#### YOUR ASSIGNMENT:
Please copy each line of the records below that holds the word "Email".

(Data items)
· · ·

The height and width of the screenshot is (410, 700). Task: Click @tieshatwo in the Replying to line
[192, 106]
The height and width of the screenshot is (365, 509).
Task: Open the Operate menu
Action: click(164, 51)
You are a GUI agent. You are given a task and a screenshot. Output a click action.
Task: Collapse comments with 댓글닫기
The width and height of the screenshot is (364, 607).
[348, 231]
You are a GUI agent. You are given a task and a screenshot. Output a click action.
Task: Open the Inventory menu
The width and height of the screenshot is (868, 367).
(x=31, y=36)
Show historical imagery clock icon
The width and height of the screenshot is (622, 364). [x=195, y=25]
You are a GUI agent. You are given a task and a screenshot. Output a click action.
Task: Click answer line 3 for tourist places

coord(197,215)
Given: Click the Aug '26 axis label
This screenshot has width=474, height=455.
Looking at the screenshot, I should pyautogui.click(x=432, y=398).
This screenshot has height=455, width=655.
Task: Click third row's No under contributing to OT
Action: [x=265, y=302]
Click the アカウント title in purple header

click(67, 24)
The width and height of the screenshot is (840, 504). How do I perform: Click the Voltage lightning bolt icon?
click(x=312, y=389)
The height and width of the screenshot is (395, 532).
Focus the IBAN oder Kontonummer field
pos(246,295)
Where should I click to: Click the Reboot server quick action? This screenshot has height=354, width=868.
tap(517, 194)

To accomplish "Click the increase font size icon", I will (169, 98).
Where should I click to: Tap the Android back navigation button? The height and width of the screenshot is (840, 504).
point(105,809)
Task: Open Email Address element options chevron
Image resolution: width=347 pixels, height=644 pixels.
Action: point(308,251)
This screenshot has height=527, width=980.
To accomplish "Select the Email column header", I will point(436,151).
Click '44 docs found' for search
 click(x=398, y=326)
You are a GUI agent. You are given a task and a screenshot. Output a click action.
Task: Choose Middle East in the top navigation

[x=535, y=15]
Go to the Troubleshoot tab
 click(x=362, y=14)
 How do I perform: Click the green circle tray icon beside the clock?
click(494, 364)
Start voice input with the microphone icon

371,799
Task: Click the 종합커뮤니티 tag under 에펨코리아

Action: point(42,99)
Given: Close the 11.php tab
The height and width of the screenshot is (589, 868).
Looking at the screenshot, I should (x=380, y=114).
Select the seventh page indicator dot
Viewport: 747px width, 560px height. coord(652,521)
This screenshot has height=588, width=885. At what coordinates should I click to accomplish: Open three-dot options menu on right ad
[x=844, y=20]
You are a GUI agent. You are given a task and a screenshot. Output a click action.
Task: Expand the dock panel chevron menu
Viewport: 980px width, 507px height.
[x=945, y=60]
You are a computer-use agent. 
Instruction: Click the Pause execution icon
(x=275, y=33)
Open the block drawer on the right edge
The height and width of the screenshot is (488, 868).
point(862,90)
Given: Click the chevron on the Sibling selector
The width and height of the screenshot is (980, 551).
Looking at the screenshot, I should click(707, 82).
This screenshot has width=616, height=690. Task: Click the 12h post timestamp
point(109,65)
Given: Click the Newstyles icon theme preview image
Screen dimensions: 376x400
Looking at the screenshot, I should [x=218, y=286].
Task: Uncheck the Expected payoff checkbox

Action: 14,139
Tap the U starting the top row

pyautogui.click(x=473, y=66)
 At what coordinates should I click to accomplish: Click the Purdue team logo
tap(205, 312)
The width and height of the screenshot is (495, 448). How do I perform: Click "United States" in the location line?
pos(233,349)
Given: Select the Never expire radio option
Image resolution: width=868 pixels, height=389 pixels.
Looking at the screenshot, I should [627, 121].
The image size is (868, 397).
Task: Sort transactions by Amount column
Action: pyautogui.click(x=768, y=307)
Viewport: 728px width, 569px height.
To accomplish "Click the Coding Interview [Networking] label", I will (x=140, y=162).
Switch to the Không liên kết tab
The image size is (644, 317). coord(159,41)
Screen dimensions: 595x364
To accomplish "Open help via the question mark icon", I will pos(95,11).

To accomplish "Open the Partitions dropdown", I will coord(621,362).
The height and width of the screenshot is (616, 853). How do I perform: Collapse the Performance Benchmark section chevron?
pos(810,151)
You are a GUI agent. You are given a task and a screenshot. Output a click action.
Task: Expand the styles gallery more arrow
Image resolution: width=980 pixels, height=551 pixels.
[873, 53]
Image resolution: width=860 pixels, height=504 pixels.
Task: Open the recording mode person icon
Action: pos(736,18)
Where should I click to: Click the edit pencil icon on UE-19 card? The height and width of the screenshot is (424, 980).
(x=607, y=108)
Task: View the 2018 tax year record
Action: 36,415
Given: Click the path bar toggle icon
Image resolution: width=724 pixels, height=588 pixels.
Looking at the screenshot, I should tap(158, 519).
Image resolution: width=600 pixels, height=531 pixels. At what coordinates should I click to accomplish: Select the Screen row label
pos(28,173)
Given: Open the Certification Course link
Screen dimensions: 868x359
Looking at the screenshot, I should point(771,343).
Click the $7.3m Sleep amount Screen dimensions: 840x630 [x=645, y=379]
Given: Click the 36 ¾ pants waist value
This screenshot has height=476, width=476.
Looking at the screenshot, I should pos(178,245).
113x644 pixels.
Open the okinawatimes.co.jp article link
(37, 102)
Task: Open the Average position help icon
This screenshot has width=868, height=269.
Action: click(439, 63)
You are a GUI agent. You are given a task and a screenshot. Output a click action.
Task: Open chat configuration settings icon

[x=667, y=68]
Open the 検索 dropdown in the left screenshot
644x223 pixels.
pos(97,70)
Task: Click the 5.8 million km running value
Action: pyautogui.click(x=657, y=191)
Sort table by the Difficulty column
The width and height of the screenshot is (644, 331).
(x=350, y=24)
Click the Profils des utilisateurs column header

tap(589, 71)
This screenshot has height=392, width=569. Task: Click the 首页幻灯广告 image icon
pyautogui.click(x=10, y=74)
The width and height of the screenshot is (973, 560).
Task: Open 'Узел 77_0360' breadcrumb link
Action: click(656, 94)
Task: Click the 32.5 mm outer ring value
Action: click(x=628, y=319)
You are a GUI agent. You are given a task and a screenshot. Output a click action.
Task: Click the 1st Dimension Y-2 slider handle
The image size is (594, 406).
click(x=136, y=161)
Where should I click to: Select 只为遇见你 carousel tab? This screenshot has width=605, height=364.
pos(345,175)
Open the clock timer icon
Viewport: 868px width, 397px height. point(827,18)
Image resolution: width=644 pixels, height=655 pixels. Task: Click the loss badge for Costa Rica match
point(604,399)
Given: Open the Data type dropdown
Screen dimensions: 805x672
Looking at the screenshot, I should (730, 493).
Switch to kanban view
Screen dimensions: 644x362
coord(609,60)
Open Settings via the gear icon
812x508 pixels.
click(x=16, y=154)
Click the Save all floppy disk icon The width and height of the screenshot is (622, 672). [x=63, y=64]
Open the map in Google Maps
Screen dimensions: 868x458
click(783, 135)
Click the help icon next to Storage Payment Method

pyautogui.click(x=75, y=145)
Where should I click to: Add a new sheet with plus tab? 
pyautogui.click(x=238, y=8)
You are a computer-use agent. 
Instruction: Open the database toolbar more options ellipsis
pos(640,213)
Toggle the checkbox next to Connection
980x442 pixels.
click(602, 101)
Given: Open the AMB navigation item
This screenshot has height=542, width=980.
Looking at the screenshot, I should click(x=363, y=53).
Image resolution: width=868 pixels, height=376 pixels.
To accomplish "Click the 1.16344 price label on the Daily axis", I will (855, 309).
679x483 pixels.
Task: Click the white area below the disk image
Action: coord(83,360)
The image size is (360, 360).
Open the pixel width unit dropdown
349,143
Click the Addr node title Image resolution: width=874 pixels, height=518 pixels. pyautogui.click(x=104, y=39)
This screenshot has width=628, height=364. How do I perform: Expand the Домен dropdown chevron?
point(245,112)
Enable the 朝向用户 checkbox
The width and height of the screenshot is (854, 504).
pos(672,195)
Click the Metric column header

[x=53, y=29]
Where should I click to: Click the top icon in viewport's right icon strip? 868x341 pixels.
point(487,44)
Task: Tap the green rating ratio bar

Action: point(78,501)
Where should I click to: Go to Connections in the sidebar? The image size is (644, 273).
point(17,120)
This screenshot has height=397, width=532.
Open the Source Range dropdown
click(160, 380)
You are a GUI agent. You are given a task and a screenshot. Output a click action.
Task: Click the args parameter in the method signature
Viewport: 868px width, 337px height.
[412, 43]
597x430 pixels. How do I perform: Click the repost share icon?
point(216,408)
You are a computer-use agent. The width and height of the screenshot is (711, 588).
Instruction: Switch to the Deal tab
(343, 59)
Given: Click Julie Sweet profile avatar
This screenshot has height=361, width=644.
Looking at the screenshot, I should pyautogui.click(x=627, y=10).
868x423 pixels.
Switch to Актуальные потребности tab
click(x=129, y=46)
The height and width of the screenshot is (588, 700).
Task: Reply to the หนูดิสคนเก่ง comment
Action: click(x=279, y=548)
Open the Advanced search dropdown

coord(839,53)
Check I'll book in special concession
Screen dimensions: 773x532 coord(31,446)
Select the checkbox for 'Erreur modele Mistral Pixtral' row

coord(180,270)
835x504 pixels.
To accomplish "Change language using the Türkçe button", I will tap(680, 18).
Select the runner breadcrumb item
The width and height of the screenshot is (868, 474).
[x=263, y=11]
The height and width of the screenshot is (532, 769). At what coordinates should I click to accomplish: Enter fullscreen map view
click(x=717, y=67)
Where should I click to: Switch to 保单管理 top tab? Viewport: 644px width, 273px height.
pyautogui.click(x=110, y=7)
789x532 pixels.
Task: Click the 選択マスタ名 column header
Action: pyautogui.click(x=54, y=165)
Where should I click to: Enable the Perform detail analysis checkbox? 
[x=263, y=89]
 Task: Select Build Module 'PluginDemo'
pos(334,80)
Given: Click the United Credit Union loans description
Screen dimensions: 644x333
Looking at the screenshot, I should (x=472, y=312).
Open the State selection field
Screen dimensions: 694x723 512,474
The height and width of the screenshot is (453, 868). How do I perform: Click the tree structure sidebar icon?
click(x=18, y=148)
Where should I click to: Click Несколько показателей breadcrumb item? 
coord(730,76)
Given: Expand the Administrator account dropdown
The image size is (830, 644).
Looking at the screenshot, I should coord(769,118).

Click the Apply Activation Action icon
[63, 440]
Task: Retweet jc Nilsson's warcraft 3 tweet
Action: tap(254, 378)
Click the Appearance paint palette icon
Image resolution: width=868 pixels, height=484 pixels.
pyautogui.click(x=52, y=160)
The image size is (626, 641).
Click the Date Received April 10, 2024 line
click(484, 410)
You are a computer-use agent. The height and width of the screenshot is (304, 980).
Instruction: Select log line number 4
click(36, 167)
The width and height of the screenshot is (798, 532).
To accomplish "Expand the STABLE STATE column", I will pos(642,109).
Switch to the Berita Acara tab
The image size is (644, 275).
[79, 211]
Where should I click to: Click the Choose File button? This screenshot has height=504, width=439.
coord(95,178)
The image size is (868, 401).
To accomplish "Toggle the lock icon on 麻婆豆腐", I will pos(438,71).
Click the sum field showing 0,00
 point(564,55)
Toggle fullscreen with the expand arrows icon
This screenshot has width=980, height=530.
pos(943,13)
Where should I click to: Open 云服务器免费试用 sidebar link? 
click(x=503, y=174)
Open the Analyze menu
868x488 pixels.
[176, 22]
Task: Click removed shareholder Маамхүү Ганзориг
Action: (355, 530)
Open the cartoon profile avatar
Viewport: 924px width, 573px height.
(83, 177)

· · ·

#### SOLUTION TO THIS TASK:
Task: Open Email Address element options chevron
To accomplish "Select the Email column header", I will point(436,151).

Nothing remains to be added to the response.